Friday, September 20, 2013
Assessing the Value of Tools
by Matt Sinclair
What sells you when you decide to buy a book? Perhaps you were drawn by the cover art. Did the title catch your eye first? Was it a blurb on the back? You may have read a review and decided long before you ruffled the pages that this was the next item for your to-be-read pile.
As an author, all these are valuable tools to employ. Some are harder to come by. Not everyone is going to see their book reviewed by the New York Times. For self-published authors, a mention there might happen only if the book becomes a surprise hit and warrants a news story. To be sure, that’s quite valuable in itself, but again not a likely outcome.
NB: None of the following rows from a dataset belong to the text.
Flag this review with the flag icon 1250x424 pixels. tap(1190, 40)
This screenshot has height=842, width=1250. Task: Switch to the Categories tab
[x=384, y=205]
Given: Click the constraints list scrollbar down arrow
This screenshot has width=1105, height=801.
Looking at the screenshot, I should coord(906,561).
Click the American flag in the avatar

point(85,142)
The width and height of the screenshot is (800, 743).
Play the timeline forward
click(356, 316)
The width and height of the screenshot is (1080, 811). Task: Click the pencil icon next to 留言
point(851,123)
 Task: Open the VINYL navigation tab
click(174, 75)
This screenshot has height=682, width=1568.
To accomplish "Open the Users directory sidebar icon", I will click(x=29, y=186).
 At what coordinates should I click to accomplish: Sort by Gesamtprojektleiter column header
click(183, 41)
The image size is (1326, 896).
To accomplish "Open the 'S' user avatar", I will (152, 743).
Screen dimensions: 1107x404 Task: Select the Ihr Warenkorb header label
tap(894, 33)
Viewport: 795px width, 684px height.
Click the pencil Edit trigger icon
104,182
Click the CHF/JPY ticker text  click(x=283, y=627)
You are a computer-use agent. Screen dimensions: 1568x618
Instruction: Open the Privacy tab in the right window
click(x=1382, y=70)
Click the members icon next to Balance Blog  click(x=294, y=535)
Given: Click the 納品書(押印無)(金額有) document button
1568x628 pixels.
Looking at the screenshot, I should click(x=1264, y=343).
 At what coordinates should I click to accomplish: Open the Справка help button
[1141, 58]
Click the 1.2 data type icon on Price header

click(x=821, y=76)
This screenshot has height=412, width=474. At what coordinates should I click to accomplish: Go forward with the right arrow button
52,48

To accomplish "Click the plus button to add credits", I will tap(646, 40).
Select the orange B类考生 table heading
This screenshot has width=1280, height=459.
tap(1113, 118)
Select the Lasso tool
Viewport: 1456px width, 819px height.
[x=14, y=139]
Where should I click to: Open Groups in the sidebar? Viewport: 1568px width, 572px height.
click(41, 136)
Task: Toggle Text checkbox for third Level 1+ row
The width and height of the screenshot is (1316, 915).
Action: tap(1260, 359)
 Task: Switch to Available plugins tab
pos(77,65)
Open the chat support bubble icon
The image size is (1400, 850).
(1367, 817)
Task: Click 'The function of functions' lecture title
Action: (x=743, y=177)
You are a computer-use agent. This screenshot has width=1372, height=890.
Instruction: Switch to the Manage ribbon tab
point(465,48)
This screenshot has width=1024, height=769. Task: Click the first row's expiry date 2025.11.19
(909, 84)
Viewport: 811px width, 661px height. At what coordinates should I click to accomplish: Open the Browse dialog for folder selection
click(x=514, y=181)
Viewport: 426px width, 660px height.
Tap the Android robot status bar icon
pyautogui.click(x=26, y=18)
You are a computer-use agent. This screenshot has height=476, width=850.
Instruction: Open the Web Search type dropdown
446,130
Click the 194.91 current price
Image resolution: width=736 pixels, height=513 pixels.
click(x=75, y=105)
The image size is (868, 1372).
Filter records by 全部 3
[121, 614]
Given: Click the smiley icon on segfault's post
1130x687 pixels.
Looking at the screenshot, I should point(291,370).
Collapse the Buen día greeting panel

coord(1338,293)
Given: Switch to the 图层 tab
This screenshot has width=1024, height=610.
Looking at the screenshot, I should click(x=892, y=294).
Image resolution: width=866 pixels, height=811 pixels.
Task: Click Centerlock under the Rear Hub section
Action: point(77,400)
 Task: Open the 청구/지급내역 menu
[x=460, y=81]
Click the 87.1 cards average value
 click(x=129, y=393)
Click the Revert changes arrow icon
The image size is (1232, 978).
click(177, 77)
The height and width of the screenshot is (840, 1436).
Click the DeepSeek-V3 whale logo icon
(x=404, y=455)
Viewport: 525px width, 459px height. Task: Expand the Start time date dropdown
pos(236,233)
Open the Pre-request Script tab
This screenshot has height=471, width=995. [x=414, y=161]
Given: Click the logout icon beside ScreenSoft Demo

Reviews on Amazon and Goodreads are something all of us should be seeking for our books. But even these might be hit or miss. To be sure, it’s nice when people indicate a book is now on their “Want to read” list, but it’s more significant when “AvidReader123” writes a three paragraph review of glowing praise, especially if Avid has written half a ton of other reviews that people found helpful.
Let’s go back to the blurb. These are certainly nice to have. And for the unknown writer, they can be more than just nice. Imagine how helpful it would be if your publisher got Stephen King to blurb your debut psychological thriller. That could certainly translate into sales. It could even generate buzz.
But blurbs from brand name authors are awfully tough to get, too. Agents know to protect their authors from blurbing too often. I know writers who are kept on a strict one-blurb-a-year diet.
Ok, so Stephen King won’t blurb your book and neither will his son Joe Hill. But what if one of those guys tweeted your book’s debut? Might that be worth something to you? What if George Takei shared mention of your novel on Facebook? Think his followers might take notice? Honestly, I think those might be more valuable than a blurb these days.
Of course, such electronic real estate is also hard to come by. Heck, finding a twenty dollar bill on the ground might be more common. But it still might be easier to get a tweet than a blurb.
Think of your own social media habits. Don’t you share things you found interesting? You’re writers: what are you reading? That’s a form of endorsement in itself. If you tweet out what you’re reading, some of your followers might check it out, too. Perhaps you’d enjoy sharing a bevy of your favorite covers on Instagram.
The key is having a well-stocked toolbox. Some tools are sharper than others, some cost more or have limited use. But assess what each one can do for you -- and for others. In the end, you get back what you give.